Emmerich was interviewed and he spoke about why he transitioned from his sci-fi movie Singularity to an action-thriller-White House Down.  He also spoke about how the film fell into place and why he filmed most of the film on soundstages, why he cast Channing Tatum as lead and much more.

Interview:

So you’re sitting at home, working on Singularity, it’s got a release date and then White House Down. What made you decide to ump ship and do this?

Roland Emmerich:

Well it’s like this, we had got a little bit stuck with Singularity. We had this idea to bring Ray Coursewell onboard, which was a really good idea and start pretty much from scratch. And all of a sudden this project, which was a “go” project was all of a sudden, you know… I talked with Sony about it and they were totally okay and so they knew. It was roughly two weeks before they offered me White House Down and they pretty much brought the project on a Friday at night or so and they thought it was perfect for me and I kind of think they were right. (Laughs)

You’ve done many movies. Is this the fastest you’ve ever done anything?

Emmerich:

No. 2012 was also very fast.

Specifically with this one, you got the project so quick and as we were discussing earlier, it’s like fourteen months from when they bought it to when it’s going to be in theaters, which is crazy.

Emmerich:

Well then also it’s good, because you’re… I don’t necessarily think longer is better. It’s just tougher, because nobody really does it any more like that, but let’s say in the 80s and 90s, especially in the 90s when I came to Los Angeles, it was not so unusual to start a production and have it in 14 months in the theater. The Fugitive for example was like that, or even less. So the good thing is when it’s right, it’s right, so you’re not fiddling around on it too long and we had also had, let’s say bad luck, that the actor we wanted was Channing Tatum and Channing Tatum had another movie to shoot come the tenth of October, so we have just his end date and that forced us to accelerate the whole preproduction, which is tough on the production designer, but he pulled it off and then it’s maybe tough on editing and visual effects, but that’s the only department where it really matters that you have less time.

 

If you had more time, would you have shot more or at all in DC or anything like that?

Emmerich: No.

It would always be in stages you think?

Emmerich:

No, it’s like a movie which takes place in two hours or three hours and you would never get that look… I also, since we have digital cameras, the blue screen composites are so good that I would rather shoot on a stage than there, especially the complicated sequences. The sun never sets in a studio stage.

[RECORDED INFORMATION]:
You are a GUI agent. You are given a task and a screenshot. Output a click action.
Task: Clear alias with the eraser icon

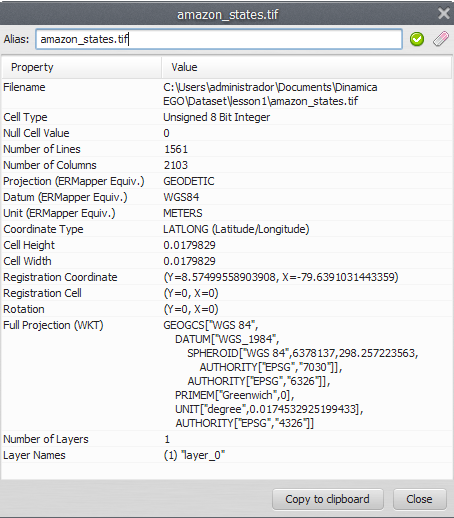click(x=441, y=39)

[CHALLENGE]: Reproduce the interview passage between "Emmerich: No." and "a studio stage.", inclusive, with "digital cameras" renamed to "video cameras".

[THE RESPONSE]:
Emmerich: No.

It would always be in stages you think?

Emmerich:

No, it’s like a movie which takes place in two hours or three hours and you would never get that look… I also, since we have video cameras, the blue screen composites are so good that I would rather shoot on a stage than there, especially the complicated sequences. The sun never sets in a studio stage.